THE PROBLEM. Each line below is to be copied exactly; images do not go into the copy.

MATERIALS PROVIDED.
────────

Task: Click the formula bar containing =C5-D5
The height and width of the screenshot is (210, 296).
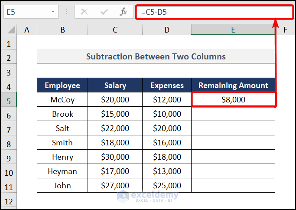Action: [215, 12]
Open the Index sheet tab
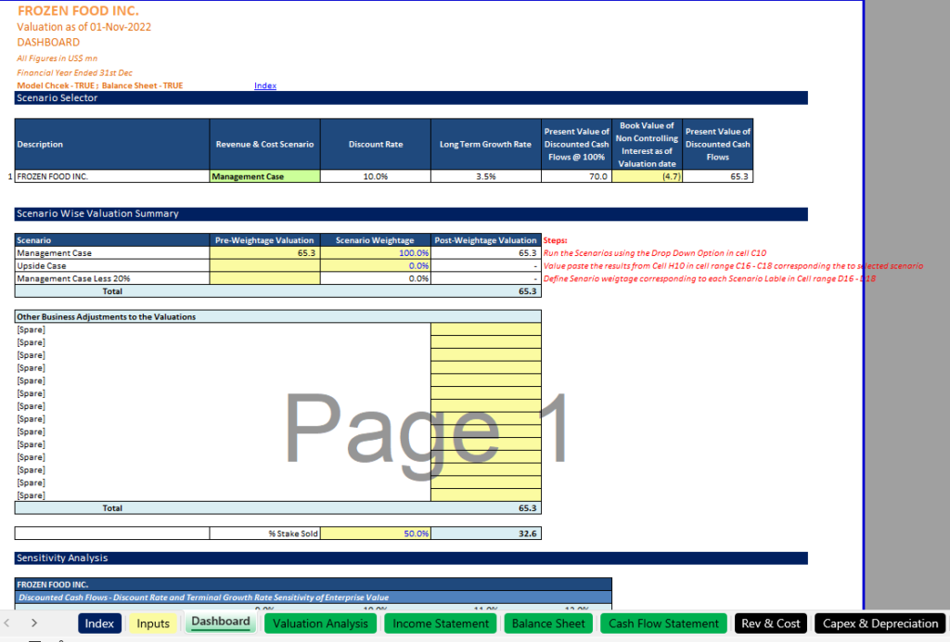The height and width of the screenshot is (642, 950). pyautogui.click(x=99, y=623)
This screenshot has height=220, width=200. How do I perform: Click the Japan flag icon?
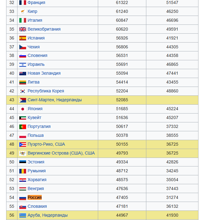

────────

TASK RESPONSE.
Task: Click the formula bar containing =C5-D5
The height and width of the screenshot is (210, 296).
Action: [215, 12]
Open the Index sheet tab
The height and width of the screenshot is (642, 950). pyautogui.click(x=99, y=623)
This screenshot has height=220, width=200. How do I perform: Click the Japan flag icon?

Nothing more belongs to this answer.